-- Start --

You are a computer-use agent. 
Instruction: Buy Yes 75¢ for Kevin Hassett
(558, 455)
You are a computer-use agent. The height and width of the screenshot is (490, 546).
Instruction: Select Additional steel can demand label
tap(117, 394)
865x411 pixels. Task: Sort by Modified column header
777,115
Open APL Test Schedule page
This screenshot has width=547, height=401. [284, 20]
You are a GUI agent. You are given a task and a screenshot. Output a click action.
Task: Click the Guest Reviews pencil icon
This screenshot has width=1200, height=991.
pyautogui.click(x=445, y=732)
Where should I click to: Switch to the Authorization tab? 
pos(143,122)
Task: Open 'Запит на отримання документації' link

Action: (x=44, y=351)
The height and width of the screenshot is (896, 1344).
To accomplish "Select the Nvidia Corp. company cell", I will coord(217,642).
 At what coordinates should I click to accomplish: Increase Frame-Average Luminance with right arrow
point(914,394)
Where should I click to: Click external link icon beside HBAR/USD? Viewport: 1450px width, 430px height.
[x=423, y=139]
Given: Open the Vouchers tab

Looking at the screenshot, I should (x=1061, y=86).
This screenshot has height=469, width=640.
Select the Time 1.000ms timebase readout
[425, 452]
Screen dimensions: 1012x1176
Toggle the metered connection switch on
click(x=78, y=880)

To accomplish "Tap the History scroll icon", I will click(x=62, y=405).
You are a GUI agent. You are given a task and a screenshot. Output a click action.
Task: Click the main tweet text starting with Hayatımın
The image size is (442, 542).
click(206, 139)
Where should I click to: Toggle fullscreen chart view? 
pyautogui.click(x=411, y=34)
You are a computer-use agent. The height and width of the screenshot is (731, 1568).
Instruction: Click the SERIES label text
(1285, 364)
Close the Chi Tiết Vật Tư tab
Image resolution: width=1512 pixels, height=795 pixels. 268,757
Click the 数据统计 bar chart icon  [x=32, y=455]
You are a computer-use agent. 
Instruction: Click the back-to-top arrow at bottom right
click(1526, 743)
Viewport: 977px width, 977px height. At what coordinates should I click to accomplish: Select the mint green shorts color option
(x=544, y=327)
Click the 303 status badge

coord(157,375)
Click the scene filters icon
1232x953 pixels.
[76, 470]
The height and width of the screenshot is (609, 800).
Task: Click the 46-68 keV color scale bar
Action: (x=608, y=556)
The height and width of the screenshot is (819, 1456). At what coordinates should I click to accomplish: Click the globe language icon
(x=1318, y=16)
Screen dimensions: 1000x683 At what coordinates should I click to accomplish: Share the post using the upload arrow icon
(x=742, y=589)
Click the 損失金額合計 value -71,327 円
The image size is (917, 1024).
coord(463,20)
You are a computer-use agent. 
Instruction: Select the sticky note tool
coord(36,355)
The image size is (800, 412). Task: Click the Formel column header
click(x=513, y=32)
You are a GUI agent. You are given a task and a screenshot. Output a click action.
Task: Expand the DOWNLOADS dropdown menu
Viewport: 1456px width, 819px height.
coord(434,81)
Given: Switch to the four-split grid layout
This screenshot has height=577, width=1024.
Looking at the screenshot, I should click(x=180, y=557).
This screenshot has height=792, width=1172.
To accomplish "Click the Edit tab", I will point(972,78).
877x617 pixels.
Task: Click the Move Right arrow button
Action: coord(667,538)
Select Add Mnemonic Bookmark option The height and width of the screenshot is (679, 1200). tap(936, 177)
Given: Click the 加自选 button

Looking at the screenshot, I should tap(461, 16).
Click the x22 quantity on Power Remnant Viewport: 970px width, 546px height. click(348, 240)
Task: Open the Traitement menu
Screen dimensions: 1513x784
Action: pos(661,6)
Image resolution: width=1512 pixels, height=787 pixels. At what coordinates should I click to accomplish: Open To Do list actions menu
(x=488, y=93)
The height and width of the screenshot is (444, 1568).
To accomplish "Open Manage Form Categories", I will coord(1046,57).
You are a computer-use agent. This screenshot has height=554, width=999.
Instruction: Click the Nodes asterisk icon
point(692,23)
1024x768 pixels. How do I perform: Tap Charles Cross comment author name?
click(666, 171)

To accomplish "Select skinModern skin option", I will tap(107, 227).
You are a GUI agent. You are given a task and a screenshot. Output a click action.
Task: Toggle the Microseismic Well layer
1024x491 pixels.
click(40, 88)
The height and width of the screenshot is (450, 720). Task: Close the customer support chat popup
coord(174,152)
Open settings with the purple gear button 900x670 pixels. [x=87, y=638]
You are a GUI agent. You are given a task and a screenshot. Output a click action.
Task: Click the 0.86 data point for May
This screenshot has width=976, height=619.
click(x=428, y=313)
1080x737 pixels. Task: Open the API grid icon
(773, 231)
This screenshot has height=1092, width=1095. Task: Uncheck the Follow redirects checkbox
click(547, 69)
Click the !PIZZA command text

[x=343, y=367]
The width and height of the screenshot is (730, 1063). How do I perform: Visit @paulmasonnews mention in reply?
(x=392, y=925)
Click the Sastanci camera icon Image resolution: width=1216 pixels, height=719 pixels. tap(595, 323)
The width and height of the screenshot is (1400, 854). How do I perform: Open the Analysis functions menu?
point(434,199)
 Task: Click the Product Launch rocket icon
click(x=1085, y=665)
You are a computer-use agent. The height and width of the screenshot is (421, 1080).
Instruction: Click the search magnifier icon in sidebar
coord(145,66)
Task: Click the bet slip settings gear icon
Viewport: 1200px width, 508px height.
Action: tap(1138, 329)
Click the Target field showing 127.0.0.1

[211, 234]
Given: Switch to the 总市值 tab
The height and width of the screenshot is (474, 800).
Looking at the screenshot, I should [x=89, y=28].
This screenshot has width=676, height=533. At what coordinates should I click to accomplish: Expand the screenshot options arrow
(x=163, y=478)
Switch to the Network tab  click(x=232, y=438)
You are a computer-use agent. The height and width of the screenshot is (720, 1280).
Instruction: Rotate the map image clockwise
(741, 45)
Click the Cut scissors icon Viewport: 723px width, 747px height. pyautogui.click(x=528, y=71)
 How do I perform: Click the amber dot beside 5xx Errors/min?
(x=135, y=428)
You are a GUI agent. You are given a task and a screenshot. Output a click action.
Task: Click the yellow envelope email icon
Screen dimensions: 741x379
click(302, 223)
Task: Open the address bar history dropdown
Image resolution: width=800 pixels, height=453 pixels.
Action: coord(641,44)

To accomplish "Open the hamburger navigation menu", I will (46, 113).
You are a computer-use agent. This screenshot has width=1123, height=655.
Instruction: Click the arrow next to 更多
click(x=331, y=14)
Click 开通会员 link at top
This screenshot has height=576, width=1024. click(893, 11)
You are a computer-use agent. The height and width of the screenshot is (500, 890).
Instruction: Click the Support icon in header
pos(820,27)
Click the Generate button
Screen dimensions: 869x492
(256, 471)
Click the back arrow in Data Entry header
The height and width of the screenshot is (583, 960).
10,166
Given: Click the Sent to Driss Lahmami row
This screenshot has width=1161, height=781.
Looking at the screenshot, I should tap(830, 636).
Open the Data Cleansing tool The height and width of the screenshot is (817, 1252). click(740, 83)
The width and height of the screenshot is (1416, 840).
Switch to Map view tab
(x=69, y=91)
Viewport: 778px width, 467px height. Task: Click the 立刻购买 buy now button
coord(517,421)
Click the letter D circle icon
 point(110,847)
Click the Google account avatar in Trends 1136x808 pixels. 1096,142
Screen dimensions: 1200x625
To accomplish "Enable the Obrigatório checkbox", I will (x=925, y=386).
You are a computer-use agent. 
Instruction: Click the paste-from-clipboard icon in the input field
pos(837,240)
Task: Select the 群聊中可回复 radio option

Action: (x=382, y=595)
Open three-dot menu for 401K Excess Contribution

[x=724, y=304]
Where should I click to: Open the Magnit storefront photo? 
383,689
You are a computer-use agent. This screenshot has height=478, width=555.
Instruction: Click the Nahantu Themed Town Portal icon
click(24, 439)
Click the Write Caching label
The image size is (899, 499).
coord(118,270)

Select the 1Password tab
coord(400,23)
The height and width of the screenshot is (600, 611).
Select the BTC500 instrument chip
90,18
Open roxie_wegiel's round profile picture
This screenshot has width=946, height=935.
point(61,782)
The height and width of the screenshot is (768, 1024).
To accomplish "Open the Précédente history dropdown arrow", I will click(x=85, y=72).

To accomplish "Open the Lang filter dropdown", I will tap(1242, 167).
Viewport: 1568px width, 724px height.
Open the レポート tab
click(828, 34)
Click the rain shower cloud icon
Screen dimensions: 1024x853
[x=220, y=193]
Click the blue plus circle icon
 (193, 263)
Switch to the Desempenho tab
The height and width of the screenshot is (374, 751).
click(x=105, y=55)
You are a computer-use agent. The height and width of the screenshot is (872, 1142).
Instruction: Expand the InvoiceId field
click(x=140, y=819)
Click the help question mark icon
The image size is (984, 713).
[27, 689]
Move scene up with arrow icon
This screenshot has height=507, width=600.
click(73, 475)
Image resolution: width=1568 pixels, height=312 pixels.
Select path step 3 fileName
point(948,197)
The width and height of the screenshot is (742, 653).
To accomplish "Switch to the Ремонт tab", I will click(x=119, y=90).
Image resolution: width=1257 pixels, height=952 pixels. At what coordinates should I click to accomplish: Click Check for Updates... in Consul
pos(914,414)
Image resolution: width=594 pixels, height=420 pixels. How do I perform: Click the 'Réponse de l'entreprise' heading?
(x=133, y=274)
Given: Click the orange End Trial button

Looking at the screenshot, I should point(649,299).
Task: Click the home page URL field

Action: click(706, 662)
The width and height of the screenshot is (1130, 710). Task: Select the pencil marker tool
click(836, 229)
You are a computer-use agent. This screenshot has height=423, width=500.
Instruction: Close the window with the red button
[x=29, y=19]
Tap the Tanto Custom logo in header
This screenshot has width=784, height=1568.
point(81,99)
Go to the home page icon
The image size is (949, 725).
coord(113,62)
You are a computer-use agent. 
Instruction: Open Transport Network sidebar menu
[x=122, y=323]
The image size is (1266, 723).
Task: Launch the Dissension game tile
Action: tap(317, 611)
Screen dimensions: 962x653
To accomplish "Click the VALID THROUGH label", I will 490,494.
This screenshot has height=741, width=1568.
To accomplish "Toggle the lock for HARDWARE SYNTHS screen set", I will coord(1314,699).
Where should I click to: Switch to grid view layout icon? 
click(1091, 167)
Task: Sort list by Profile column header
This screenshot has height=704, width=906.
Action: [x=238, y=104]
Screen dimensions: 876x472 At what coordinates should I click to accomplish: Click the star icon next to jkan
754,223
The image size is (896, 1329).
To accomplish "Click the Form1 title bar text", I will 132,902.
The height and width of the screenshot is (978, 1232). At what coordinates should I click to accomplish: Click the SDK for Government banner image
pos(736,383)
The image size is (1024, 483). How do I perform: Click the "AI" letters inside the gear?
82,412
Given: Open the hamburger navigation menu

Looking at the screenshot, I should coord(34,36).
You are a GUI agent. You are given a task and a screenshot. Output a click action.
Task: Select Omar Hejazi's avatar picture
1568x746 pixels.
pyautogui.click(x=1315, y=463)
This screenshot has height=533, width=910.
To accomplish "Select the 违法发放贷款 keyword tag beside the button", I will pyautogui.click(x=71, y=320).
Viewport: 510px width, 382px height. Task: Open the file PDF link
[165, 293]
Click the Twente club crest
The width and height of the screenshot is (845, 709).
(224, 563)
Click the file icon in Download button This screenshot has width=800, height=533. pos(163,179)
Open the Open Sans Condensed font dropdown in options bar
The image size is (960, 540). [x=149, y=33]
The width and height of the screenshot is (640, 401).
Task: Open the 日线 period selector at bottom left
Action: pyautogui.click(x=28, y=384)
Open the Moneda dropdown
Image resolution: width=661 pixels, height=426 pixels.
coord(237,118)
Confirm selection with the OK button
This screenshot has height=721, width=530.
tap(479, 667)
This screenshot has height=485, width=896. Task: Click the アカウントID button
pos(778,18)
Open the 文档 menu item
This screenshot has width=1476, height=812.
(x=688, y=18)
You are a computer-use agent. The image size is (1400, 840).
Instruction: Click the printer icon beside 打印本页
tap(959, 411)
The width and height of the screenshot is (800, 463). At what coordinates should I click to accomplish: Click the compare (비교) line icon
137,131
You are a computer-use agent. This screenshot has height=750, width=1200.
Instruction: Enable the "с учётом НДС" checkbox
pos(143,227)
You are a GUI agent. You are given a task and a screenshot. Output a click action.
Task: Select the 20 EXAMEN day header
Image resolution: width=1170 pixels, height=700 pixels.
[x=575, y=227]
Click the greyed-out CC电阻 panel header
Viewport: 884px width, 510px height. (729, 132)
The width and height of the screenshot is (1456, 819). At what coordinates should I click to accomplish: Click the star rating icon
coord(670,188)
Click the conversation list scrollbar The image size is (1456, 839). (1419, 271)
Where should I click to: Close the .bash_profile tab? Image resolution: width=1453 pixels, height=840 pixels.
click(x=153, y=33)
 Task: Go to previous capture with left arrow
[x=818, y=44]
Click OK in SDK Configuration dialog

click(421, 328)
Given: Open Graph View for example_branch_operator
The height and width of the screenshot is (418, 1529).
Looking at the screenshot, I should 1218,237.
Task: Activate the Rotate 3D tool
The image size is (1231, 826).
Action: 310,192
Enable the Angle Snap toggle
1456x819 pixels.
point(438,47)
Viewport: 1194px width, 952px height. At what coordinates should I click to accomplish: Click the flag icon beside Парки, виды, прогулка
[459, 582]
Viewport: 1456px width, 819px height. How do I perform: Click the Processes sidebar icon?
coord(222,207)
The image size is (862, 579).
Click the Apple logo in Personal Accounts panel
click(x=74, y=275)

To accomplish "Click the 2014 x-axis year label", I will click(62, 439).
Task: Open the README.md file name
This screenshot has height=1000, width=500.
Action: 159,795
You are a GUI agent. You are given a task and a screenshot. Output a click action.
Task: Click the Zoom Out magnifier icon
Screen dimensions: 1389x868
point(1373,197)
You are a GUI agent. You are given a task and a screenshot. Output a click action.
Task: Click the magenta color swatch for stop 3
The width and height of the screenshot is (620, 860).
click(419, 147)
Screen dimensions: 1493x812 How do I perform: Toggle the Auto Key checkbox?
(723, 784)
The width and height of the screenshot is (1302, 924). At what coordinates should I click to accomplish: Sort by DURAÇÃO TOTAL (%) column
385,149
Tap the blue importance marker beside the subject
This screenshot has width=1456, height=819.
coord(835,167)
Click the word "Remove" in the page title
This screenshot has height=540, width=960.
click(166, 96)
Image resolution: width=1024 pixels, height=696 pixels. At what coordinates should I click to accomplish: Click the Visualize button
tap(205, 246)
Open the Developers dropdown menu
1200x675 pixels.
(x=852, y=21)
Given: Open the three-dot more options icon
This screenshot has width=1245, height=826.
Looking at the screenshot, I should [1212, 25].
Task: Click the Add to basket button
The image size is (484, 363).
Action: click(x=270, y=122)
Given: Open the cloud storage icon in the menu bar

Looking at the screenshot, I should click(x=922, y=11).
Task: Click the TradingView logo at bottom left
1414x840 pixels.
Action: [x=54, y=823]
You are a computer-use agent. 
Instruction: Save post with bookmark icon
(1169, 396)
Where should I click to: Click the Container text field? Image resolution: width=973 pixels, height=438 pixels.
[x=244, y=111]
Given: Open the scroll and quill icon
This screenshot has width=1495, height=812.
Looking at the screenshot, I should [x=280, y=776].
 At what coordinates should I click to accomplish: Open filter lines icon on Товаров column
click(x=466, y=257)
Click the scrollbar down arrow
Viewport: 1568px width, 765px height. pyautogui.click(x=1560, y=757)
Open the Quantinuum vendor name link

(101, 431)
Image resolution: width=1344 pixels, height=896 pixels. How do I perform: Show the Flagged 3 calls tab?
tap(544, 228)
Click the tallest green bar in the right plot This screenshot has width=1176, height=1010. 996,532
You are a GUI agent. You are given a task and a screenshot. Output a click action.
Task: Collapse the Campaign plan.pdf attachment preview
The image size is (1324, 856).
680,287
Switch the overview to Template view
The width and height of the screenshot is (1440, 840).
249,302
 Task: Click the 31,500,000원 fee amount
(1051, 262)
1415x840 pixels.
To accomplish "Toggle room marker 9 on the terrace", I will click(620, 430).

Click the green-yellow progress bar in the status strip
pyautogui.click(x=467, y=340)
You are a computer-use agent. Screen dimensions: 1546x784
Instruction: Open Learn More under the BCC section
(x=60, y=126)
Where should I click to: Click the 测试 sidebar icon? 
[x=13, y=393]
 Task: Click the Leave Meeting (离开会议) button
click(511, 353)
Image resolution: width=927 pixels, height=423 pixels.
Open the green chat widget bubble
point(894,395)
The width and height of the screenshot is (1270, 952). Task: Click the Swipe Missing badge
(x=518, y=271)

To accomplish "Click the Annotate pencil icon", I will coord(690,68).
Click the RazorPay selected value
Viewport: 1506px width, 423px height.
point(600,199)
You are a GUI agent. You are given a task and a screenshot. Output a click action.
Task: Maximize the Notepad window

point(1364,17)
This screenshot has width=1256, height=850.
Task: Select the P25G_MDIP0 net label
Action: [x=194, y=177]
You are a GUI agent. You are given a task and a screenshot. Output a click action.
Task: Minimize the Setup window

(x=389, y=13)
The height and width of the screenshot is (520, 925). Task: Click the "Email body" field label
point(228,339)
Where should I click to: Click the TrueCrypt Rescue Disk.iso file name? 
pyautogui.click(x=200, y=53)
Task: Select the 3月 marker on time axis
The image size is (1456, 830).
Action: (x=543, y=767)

-- End --

Requirements>
Arrange the records from the line with "The height and width of the screenshot is (444, 1568)." to the line with "will tap(107, 227)." as a two-column CSV with the headers instruction and response. Give one row per record, put each value in a single quoted field, and turn its line breaks into spaces.

Task response>
instruction,response
"The height and width of the screenshot is (444, 1568). To accomplish ""Open Manage Form Categories"",","I will coord(1046,57)."
"You are a computer-use agent. This screenshot has height=554, width=999. Instruction: Click the Nodes asterisk icon","point(692,23)"
"1024x768 pixels. How do I perform: Tap Charles Cross comment author name?","click(666, 171)"
"To accomplish ""Select skinModern skin option"",","I will tap(107, 227)."